> **Work task**
Where in the entries below does "computer" appear? Copy every line that has it.

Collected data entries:
☆ ☆ ☆ ☆

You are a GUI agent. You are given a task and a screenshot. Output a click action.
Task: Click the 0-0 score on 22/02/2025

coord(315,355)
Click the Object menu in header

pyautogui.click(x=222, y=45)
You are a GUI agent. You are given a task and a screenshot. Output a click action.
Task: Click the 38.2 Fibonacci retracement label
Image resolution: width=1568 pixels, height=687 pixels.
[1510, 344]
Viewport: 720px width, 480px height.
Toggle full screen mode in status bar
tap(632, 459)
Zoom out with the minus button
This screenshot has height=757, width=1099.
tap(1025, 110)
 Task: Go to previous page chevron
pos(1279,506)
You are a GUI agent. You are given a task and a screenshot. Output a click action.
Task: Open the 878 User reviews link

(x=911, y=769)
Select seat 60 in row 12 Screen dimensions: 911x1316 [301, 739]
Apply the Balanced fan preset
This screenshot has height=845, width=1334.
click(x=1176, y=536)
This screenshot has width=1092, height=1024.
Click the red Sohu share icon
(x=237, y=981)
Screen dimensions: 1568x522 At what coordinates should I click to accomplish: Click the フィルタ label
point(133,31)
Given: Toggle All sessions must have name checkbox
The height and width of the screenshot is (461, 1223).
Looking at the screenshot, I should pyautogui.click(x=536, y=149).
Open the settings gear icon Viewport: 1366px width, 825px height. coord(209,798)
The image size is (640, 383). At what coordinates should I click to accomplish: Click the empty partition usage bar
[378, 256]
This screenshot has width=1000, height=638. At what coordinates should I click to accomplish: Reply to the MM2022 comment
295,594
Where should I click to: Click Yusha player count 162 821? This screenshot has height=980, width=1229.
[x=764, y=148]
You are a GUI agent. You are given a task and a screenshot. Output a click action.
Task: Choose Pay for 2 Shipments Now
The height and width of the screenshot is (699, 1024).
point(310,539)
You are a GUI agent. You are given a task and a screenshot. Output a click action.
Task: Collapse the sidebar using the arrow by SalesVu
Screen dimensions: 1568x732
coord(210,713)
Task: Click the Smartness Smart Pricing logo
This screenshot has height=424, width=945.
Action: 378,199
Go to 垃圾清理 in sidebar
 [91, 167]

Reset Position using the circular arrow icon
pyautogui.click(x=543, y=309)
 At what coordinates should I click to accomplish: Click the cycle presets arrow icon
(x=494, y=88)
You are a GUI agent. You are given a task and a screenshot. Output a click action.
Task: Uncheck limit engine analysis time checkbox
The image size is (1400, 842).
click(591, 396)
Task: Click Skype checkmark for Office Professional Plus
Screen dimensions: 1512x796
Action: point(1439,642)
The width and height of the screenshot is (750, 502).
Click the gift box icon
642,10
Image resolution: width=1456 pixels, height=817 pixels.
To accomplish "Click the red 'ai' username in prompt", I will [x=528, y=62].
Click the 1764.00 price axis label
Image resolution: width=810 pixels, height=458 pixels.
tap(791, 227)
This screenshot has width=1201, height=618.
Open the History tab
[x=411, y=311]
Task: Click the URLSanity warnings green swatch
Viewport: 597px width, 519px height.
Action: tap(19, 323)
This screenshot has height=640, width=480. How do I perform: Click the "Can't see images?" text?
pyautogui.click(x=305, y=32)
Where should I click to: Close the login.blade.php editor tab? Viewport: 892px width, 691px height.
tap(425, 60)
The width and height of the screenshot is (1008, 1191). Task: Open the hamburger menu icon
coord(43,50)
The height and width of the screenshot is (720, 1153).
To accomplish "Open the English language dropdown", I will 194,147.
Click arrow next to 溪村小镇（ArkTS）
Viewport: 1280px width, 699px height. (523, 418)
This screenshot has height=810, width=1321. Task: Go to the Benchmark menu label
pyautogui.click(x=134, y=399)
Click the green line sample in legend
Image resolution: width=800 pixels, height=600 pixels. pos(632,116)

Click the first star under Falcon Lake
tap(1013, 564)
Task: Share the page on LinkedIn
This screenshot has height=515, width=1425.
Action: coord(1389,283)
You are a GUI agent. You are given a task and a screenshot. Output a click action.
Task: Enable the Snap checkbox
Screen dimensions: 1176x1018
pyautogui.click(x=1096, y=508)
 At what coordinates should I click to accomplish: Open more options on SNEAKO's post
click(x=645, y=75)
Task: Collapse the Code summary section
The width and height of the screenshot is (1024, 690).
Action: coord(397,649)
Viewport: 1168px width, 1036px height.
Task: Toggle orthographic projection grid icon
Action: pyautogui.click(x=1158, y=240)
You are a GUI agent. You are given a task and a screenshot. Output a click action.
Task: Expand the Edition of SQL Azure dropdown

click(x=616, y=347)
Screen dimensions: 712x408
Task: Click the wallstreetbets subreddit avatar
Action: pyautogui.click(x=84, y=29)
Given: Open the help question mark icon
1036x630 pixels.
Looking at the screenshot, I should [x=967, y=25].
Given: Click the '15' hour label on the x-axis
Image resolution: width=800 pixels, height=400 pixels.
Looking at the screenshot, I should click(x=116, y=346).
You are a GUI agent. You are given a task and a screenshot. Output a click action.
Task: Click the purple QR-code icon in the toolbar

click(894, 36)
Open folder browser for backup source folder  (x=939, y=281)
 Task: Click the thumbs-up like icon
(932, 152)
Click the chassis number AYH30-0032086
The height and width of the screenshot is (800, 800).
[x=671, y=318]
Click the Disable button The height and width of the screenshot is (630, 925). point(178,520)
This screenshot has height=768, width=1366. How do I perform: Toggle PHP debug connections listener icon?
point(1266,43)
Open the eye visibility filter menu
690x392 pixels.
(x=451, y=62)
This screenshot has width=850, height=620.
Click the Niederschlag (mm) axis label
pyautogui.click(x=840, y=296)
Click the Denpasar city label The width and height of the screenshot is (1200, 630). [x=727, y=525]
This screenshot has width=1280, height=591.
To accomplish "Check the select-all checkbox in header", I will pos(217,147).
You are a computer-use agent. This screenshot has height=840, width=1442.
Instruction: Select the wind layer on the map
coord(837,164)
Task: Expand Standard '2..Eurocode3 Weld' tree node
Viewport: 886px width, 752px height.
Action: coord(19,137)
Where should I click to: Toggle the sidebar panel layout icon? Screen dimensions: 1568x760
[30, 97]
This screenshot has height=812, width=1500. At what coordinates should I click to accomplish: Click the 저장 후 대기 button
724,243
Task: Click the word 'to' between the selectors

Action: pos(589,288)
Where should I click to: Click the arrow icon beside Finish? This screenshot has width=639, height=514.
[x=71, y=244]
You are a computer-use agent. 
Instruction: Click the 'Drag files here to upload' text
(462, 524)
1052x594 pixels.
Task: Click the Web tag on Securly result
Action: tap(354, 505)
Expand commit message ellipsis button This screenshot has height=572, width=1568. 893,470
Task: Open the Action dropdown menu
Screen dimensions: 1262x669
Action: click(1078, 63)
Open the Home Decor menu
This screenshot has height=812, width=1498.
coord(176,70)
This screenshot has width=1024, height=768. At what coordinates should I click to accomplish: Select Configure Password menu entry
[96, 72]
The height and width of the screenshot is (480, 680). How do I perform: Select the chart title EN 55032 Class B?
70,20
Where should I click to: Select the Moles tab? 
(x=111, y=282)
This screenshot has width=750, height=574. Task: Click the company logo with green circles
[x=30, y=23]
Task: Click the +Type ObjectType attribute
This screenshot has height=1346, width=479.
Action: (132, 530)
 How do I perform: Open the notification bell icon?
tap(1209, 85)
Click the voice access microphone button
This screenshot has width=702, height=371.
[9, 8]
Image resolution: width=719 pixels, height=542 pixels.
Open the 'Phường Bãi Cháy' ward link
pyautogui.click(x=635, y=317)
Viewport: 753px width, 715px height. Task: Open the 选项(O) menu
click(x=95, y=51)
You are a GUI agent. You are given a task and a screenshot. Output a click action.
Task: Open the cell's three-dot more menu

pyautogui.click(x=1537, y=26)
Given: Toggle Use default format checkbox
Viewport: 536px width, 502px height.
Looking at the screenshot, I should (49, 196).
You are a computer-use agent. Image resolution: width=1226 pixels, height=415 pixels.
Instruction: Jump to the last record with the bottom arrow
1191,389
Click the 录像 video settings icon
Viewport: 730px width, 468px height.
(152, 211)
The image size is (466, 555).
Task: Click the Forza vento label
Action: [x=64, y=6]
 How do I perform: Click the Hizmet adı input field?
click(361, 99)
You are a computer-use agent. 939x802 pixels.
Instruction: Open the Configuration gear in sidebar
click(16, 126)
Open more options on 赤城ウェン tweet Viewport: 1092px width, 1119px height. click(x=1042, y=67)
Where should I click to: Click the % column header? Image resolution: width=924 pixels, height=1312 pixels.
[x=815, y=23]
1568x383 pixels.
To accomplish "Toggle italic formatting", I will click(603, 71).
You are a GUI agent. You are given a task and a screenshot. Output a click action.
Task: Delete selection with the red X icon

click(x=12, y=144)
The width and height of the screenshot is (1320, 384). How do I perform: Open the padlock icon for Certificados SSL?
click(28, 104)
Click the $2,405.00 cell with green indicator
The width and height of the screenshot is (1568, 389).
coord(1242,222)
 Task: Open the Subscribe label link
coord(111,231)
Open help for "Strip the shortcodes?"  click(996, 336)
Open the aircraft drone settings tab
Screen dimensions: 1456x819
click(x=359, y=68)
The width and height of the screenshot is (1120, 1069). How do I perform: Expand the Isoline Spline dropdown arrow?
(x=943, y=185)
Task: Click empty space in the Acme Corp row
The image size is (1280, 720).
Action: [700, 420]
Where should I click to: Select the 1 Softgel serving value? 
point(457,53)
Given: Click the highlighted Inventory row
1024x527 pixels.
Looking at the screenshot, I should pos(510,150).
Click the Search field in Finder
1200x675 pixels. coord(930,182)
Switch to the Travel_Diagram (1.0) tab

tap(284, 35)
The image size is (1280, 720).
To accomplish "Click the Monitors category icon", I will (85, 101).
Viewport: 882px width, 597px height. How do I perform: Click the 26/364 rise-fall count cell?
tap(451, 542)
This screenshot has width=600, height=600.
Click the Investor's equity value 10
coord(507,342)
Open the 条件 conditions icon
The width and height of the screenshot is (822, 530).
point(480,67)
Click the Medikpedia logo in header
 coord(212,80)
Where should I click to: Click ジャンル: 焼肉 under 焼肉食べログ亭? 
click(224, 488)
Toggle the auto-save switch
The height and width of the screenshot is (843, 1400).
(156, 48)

☆ ☆ ☆ ☆

> **Completed exercise**
You are a computer-use agent. This screenshot has height=840, width=1442.
You are a computer-use agent. 
You are a computer-use agent. Image resolution: width=1226 pixels, height=415 pixels.
You are a computer-use agent. 939x802 pixels.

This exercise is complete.